══ Input data ══
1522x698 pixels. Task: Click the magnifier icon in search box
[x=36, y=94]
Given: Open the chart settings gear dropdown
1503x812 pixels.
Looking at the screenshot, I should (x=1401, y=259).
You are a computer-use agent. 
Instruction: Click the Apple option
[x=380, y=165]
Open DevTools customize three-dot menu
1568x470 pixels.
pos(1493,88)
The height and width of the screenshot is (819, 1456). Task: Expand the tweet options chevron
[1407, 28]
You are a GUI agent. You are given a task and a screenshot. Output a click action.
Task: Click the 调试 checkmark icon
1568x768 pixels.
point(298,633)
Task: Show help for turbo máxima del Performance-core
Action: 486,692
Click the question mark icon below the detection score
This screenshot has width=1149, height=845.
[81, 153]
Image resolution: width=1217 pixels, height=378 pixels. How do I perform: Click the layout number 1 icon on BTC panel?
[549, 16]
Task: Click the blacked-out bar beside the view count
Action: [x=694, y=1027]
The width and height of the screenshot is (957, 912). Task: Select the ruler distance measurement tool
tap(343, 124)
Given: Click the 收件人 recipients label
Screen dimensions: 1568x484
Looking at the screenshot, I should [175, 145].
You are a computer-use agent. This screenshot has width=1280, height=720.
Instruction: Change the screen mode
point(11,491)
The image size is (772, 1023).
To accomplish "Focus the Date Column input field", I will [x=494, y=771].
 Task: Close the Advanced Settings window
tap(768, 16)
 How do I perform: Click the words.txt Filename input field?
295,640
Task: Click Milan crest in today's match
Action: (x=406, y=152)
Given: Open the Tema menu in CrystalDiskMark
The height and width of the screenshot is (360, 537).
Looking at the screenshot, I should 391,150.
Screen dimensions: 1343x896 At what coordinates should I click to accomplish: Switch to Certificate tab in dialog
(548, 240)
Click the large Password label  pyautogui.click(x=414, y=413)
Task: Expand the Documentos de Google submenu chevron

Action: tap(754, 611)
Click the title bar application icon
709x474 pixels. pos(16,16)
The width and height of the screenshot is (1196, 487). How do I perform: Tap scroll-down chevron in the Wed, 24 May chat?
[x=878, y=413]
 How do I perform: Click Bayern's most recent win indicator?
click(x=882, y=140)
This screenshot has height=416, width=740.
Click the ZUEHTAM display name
═══
* [Activity] Go through the records. Copy each line where "label" appears.

* [Written response]
Given: Click the 收件人 recipients label
Click the large Password label  pyautogui.click(x=414, y=413)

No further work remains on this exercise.